Approximately 130 trillion dollars are available in the bond market, and represent a huge potential to drive a fast and radical change in climate finance. In simple economic terms, a bond is a promise by a borrower to pay a lender his money back after a certain period of time, with a certain amount of interest. The borrower uses the money to fund its operations, and the investor receives interest on the investment. Green bonds raise funds for initiatives that deliver environmental benefits, such as projects aimed at building clean energy generation, improving energy efficiency, preventing pollution or helping the mitigation of climate change in other ways. They can be issued by public authorities like municipalities and states, but also by private entities such as companies building green infrastructure and grids. Since green bonds are associated with lower interest rates, issuers of bonds, even from polluting companies or industries, often strive to label their investments as green. For that reason, green bonds need to be assessed based on a set of independent criteria. Under the Climate Bonds Initiative principles, bonds can only be certified as being green if they are compatible with the goals of the Paris Agreement and deliver projects that will help us transition to a low carbon economy.

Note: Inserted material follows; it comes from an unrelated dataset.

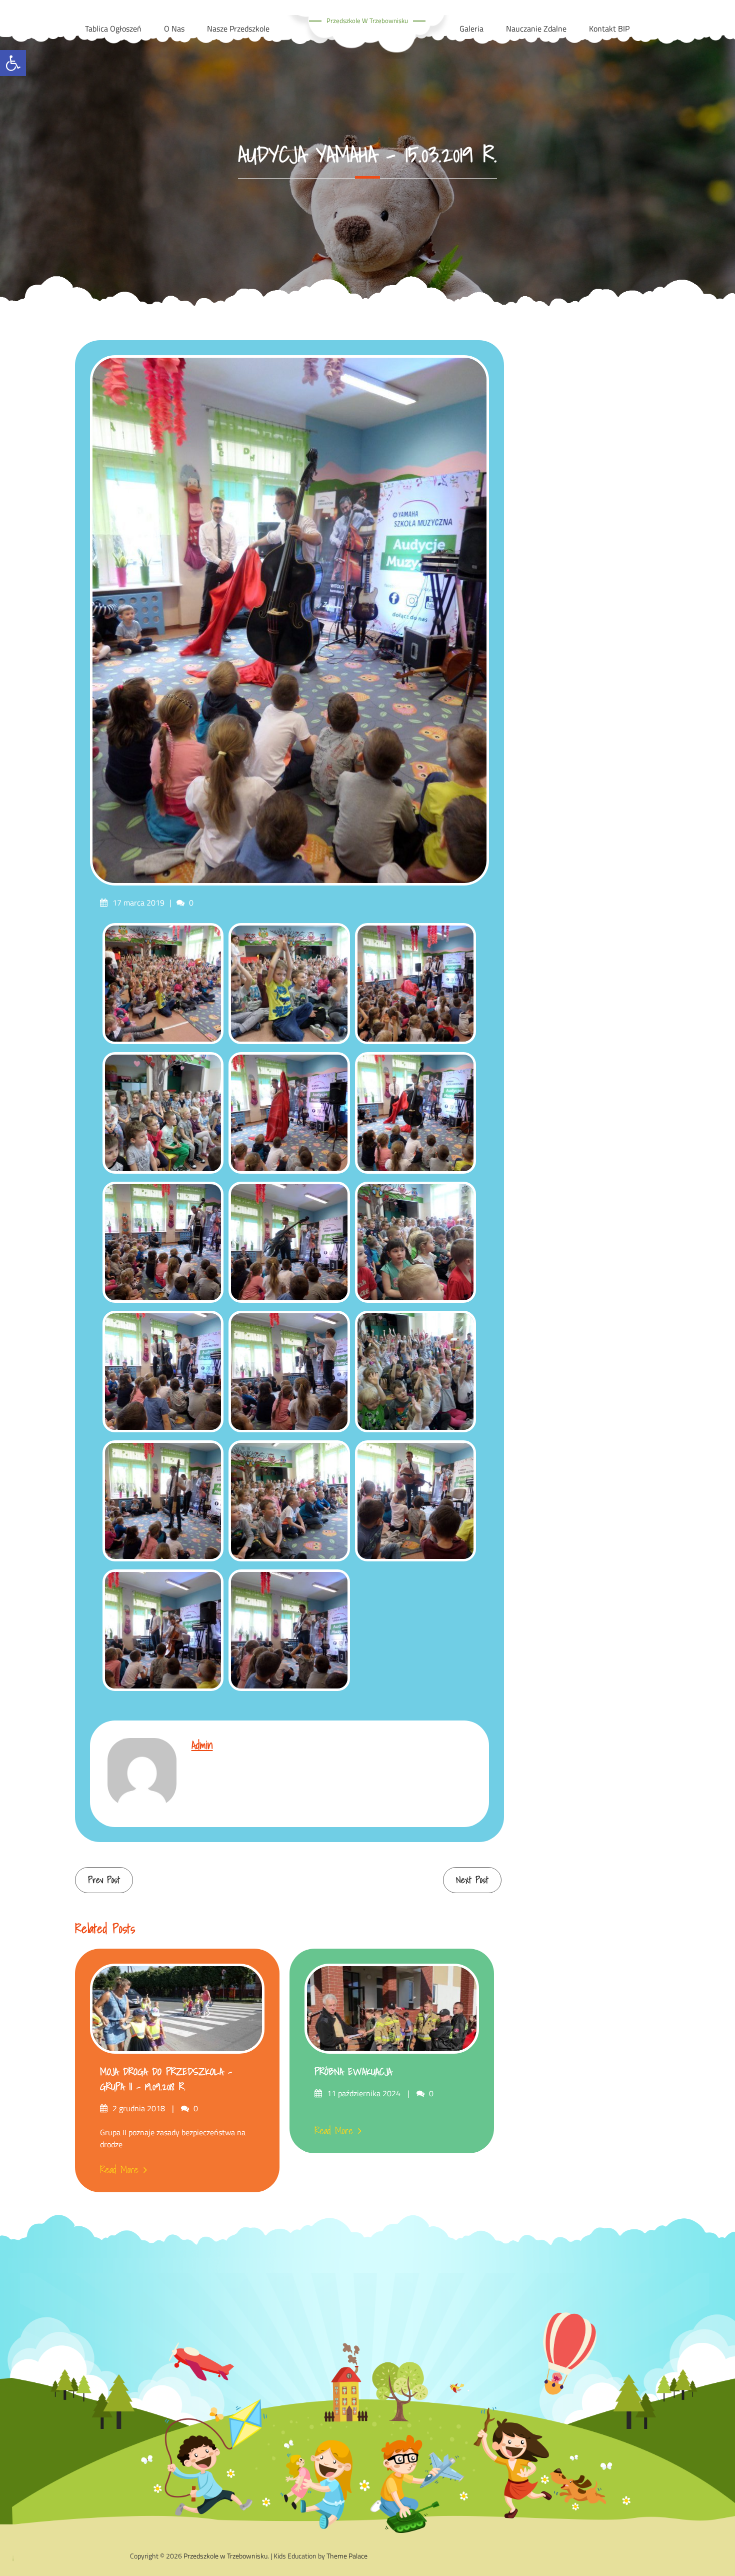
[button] (13, 63)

African parliamentarians asked our expert questions on how to design more attractive projects for investors, and how to promote the growth of a green bond market in their country. Sean Kidney emphasised that, since a majority of bonds are issued by public entities, it is essential that governments show a strong political commitment to follow the path of clean energy. Developing a culture of planning gives projects more coherence and investors the reassurance that their investment will be part of a well-defined national strategy. He also insisted on the importance of providing de-risking mechanisms by letting reliable institutions take on most of the risk, such as with guarantees from governments and multilateral agencies. Mr Kidney also advised MPs to push for tax incentives for green bonds, with tax exemptions and tax credits, to make them more attractive to investors compared to regular taxable bonds. Today, the green bond market is valued at around USD 1.8 trillion globally, and it is expanding very rapidly. Most countries in the world have pledged to reach carbon neutrality by 2050 and have committed to strong targets of emissions reductions, the direction is very clear and there is no question for investors that the future will be green. This is the reason why investors are now increasingly looking at green bonds as being lower risk, as they represent an investment unlikely to be negatively impacted by unforeseen changes in the world. The only unknown that remains is the speed at which we will achieve a net zero global economy, and MPs have a key role to play helping their governments to accelerate this process by raising awareness on the potential of green bonds.